Sobre el estado de nuestra alma nos dice la Encíclica «Veritatis Splendor» de san Juan Pablo II: «No hay duda que la doctrina moral cristiana, en sus mismas raíces bíblicas, reconoce la importancia de una elección fundamental que cualifica la vida moral y que compromete la libertad a nivel radical ante Dios. Se trata de la elección de la fe, de la obediencia de la fe (cf. Rom 16,26), por la que «el hombre se entrega entera y libremente a Dios, y le ofrece el homenaje total de su entendimiento y voluntad». Esta fe, que actúa por la caridad (cf. Gal 5,6), proviene de lo más íntimo del hombre, de su corazón (cf. Rom 10,10), y desde aquí viene llamada a fructificar en las obras (cf. Mt 12,33-35; Lc 6,43-45; Rom 8,5-8; Gal 5,22)» (nº 66).
Por ello sólo Dios nos juzga (cf.1 Cor 4,4). Del estado de nuestra alma sólo tenemos datos o signos, que nos hacen suponer estamos en gracia y actuar en consecuencia, por ejemplo no dejando de recibir la Sagrada Comunión, si deseamos servir a Dios y no tenemos conciencia de haberle ofendido gravemente. Profundamente cristiana es la respuesta que Santa Juana de Arco dio a sus jueces sobre este tema, diciéndoles que si estaba en gracia de Dios le daba gracias por ello, y que si no, pedía y confiaba en su misericordia para obtener el perdón.
Por su parte Sto. Tomás de Aquino afirma: «nadie puede saber a ciencia cierta si posee la gracia»(S. Th. Iª, IIae, 112, 5), doctrina recogida por Trento: «nadie puede saber con certeza de fe, en la que no puede caber error, que ha conseguido la gracia de Dios»(DS 1534; D 802).

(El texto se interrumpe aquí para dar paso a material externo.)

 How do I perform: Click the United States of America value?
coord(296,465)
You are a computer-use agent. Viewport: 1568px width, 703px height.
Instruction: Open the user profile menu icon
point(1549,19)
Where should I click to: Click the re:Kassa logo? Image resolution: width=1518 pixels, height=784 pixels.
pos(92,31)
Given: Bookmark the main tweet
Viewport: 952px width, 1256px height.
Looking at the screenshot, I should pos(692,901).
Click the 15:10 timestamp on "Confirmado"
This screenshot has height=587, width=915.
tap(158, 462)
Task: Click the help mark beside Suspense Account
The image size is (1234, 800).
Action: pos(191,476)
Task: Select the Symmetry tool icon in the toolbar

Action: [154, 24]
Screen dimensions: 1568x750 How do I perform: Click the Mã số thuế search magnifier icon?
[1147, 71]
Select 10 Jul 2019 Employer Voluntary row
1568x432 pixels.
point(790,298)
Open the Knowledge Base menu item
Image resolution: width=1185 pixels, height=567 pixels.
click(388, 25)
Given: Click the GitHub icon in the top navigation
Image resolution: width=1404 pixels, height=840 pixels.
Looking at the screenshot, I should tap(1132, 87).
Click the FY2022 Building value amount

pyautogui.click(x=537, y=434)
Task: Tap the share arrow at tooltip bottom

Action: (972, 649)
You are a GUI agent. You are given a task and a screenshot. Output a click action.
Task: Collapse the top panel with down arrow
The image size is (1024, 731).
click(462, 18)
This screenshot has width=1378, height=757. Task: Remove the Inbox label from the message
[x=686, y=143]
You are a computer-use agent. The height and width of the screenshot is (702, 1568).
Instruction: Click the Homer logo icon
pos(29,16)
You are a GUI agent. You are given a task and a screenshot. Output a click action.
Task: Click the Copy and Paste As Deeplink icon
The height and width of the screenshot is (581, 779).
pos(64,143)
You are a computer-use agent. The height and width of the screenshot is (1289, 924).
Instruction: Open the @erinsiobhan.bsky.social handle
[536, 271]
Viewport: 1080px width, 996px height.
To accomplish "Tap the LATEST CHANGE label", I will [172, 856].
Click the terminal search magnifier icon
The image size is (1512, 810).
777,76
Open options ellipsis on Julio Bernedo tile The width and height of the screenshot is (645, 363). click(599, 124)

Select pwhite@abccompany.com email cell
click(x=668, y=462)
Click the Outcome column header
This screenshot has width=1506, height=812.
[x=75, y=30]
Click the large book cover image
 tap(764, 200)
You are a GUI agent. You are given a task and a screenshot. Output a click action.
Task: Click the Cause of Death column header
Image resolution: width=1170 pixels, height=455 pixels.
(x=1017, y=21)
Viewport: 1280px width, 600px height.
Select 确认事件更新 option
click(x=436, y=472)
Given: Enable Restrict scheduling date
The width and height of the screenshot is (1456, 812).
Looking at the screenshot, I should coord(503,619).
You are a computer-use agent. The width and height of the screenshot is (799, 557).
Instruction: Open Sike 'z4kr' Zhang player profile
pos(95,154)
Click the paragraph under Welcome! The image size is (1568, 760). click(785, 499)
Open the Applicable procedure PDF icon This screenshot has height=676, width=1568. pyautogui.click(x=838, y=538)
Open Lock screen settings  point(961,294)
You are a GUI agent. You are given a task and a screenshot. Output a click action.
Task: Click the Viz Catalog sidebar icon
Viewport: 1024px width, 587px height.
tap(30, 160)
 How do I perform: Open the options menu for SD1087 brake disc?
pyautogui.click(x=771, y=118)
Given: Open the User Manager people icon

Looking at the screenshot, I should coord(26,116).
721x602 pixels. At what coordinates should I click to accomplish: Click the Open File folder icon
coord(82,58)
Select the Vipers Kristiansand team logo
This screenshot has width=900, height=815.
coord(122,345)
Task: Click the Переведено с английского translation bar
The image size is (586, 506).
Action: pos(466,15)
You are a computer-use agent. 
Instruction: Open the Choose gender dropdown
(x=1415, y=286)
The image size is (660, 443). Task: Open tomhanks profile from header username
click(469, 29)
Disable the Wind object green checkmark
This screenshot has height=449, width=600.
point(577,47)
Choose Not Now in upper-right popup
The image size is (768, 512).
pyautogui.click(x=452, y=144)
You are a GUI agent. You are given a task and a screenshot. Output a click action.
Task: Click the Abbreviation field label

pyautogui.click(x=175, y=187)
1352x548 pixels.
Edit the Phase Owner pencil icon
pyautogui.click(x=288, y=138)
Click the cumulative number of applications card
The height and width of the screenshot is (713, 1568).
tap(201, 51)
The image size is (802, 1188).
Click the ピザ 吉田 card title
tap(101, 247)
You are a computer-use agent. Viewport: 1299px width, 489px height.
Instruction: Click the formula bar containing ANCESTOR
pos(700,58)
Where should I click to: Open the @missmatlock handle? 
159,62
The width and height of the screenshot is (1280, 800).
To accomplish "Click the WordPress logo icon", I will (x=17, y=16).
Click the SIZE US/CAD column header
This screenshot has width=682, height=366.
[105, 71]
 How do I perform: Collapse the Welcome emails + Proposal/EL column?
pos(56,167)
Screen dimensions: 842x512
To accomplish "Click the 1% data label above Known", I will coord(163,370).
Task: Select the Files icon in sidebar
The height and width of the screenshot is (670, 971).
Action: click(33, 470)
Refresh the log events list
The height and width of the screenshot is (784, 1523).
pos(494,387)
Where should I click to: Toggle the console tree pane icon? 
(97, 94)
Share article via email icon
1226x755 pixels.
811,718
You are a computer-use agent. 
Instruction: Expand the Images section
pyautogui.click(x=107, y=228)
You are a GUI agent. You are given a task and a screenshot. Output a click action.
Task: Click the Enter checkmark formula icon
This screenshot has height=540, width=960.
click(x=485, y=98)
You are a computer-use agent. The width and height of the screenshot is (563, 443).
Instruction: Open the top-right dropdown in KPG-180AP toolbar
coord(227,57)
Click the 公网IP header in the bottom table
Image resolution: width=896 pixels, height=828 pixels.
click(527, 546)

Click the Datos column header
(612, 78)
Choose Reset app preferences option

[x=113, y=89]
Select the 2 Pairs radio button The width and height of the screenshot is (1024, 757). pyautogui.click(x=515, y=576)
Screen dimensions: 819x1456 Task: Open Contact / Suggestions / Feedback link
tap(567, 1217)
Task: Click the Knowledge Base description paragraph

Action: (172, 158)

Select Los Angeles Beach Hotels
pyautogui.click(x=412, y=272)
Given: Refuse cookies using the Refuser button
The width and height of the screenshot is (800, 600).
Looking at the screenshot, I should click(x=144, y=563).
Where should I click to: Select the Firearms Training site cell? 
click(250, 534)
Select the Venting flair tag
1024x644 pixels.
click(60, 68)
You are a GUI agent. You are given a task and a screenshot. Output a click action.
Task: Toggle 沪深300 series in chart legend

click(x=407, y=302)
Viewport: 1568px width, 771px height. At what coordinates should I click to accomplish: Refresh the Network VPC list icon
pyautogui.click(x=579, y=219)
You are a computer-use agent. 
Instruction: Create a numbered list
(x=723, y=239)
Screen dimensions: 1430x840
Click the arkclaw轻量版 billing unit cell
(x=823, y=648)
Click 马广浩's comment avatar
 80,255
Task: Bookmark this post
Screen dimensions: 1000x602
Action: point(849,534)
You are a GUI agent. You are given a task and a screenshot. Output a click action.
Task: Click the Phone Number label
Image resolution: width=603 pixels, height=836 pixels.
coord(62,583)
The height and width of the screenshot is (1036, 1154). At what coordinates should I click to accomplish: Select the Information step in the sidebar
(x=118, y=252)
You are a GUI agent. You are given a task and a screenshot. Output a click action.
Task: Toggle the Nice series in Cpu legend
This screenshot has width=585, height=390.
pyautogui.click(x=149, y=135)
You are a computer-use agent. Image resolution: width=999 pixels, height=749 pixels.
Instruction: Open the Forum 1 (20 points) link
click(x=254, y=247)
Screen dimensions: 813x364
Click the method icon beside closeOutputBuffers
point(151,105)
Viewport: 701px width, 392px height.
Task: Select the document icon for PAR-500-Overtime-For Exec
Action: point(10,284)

Generalmente el confesor novel intenta saber cuando un pecado es grave o no. Más tarde estamos menos seguros de nuestros conocimientos, nos basta con un «póngalo tal como Dios lo ve y en cambio nos preocupa más encontrar orientaciones que puedan ayudar al penitente a lograr su conversión y vivir su vida cristiana. Y es que el obrar humano ofrece tal cantidad de significados posibles, que lo que aparece externamente hay que considerarlo simplemente como síntoma de nuestras decisiones interiores. Y un síntoma no descubre su significado exacto sino cuando se le capta en un conjunto de indicaciones convergentes. Cometer un pecado mortal no es desde luego algo baladí y la excesiva facilidad en suponer pecados mortales ha sido una de las principales causas del desprestigio en años pasados de la Teología Moral. La síntesis teológica del pecado se encuentra ante el problema de cómo compaginar la dimensión vertical y la dimensión horizontal, la dimensión religiosa y la dimensión humana o ética de la culpabilidad. La Teología se ve urgida en la actualidad no sólo por el pecado como ofensa a Dios, sino también por la dimensión horizontal de la culpa; la conciencia actual es cada vez más sensible a los aspectos intramundanos e intrahistóricos del pecado. Hay que conjugar las dos dimensiones para evitar tanto reducir el pecado a su dimensión religiosa con descuido de los aspectos simplemente humanos, como lo contrario.
El modo de encontrar la síntesis entre las dos dimensiones es entender el pecado enclave de esperanza, es decir interpretarlo como una dimensión de la Historia en la que Dios está comprometido. Dios no es imparcial en el asunto de nuestra salvación, sino que intenta por todos los medios posibles, menos la violación de nuestra libertad, conducirnos a la salvación eterna, como se me dijo en una de las lecciones más importantes que he recibido en mi vida sobre Teología Moral. Ello nos debe lleva también a no dejar fácilmente la Sagrada Comunión, con el pretexto que no somos dignos, porque la Comunión es un alimento espiritual para nosotros pecadores, a menos que estemos en pecado mortal. El Concilio de Trento declara que nadie debe acercarse a la Sagrada Comunión en estado de pecado mortal (D. 880, DS 1647; D. 893, DS 1661), si tiene a su disposición «habida facilidad de confesar» (D 893, DS 1661). Nuestra alegría, optimismo y paz se funda en nuestra esperanza puesta en el Señor, que es quien nos justifica (1 Cor 4,4; Rom 8,31-33; 12,12).